Great Commandments and Jesus’ Authority

The gospel reading for today (Matthew 22:34-46) contains two distinct sections.

The first is a beloved passage in which Jesus affirms the comprehensive love of God as the most important commandment, and the love of one’s neighbor as oneself as the second.

The second section is a rather confusing piece dealing with the interpretation of Psalm 110:1.

The Lord said to my Lord:
“Sit at my right hand
until I put your enemies
under your feet.”

Jesus asked the Pharisees, “If then David calls him ‘Lord,’ how can he be his son?”

I’ll venture to guess that there were more sermons focused on the first half of the lectionary reading than on the second, and that’s a shame.

Matthew sees the Psalm 110 conversation as an important element in the picture that he draws for us with Holy Week dialogues. Here’s how I see the two sections of Matthew 22:34-46 fitting together. If Jesus isn’t actually the Lord of all – if he isn’t King David’s king – then who cares what he thinks about the commandments.

Jesus’ answer to the Pharisees in Matthew 22:34-40 is not terribly revolutionary. We don’t need Jesus to confirm what decent human beings intuitively know. As recorded in the pages of Matthew’s gospel, however, Jesus’ application of these principles is very challenging. People keep asking, “By what authority is he doing this? Where did he get this teaching?”
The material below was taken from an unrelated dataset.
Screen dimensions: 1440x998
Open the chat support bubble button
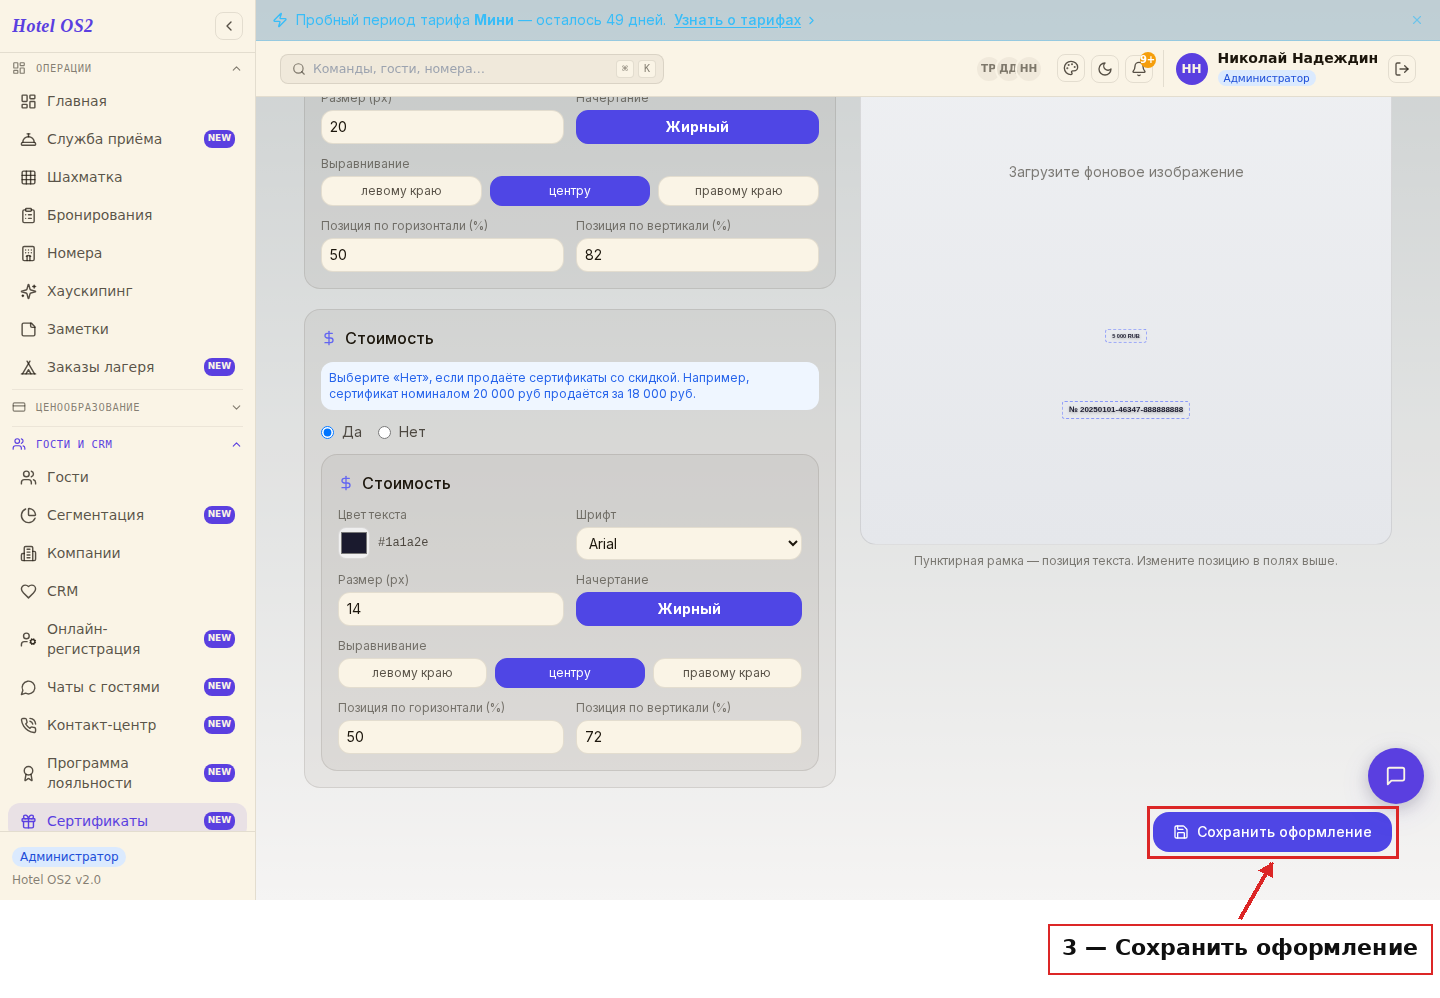tap(1396, 776)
Following Jesus’ resurrection, he makes explicit what he only implies here: all authority has been given to me in heaven and on earth. (Matthew 28:18) It is his authority that forms the foundation of the commission that follows: make disciples and teach them to observe everything I have commanded you. It’s his authority that makes his teachings more than just an interesting topic for discussion around the table, and more than just another religious opinion.